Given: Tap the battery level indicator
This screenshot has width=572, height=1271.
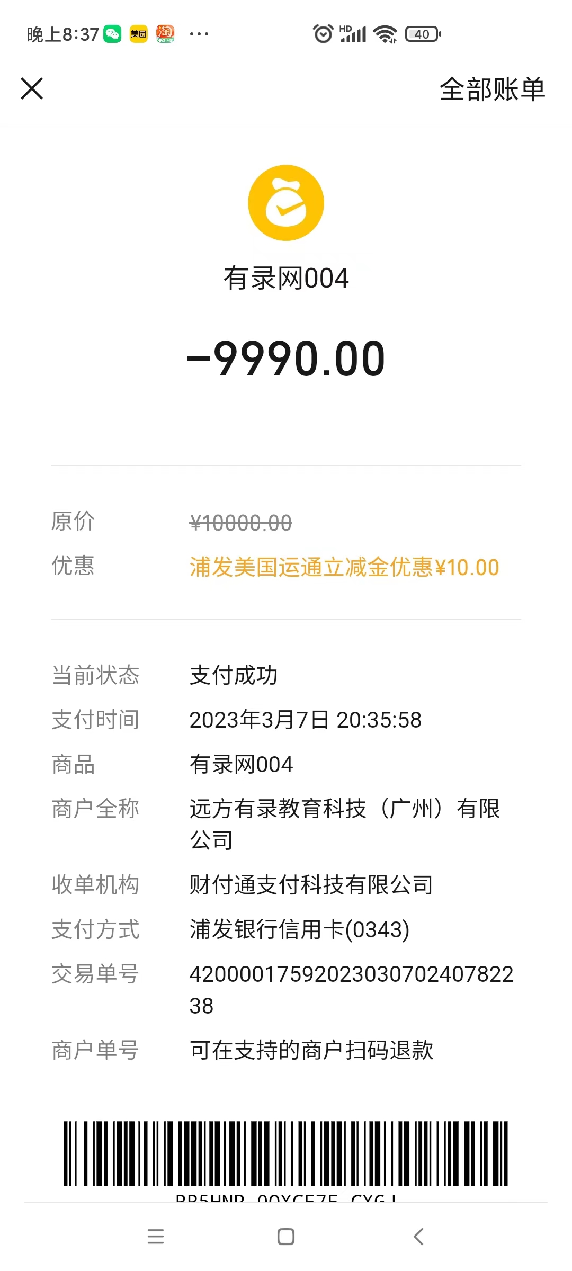Looking at the screenshot, I should point(423,34).
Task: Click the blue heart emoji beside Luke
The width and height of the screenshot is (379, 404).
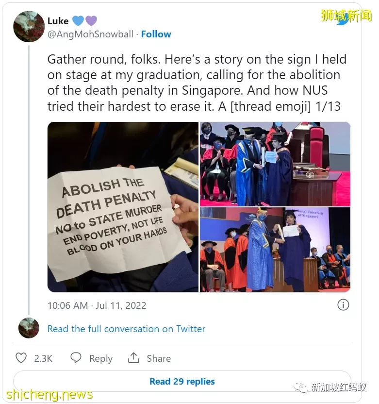Action: point(78,20)
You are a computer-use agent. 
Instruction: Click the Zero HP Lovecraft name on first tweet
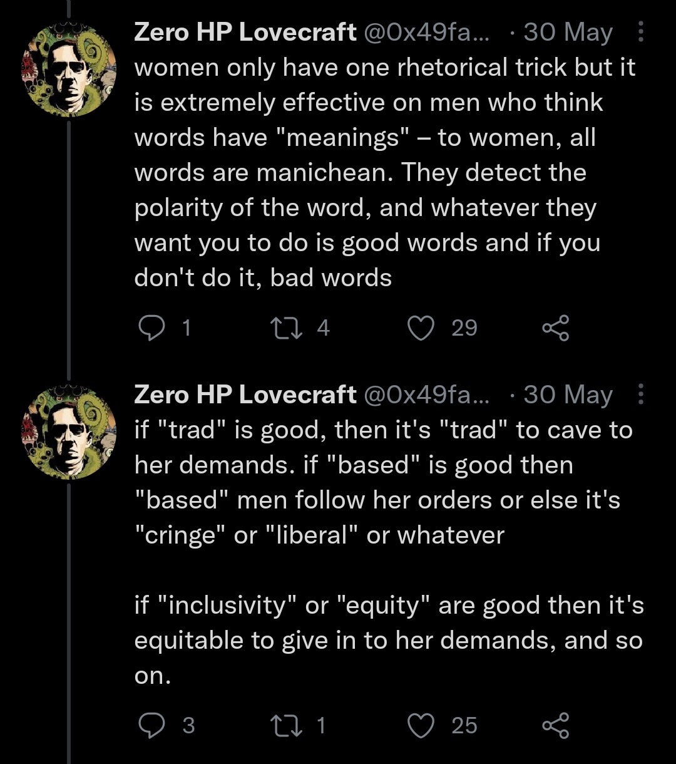pyautogui.click(x=245, y=32)
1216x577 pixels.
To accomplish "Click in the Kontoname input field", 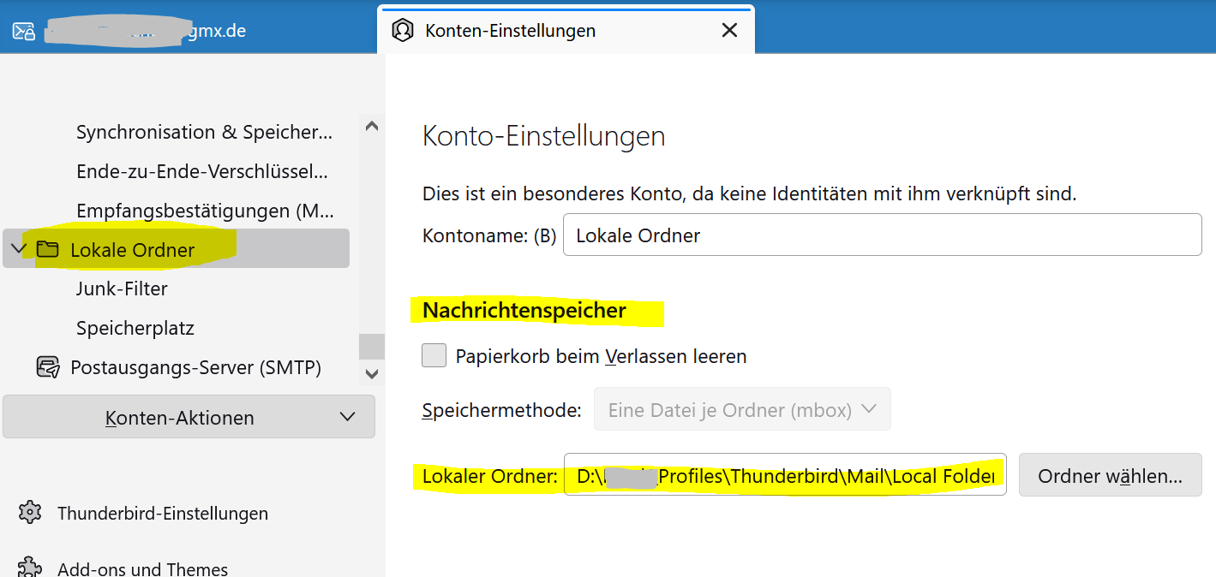I will (x=882, y=235).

TASK DESCRIPTION:
Repeat verbatim the lines between the start of the data and the line containing "You are a computer-use agent.", both ends included, omitting all pictures.

EXPECTED ANSWER:
Given: Tap the battery level indicator
This screenshot has width=572, height=1271.
Looking at the screenshot, I should point(423,34).
Task: Click the blue heart emoji beside Luke
The width and height of the screenshot is (379, 404).
Action: point(78,20)
You are a computer-use agent. 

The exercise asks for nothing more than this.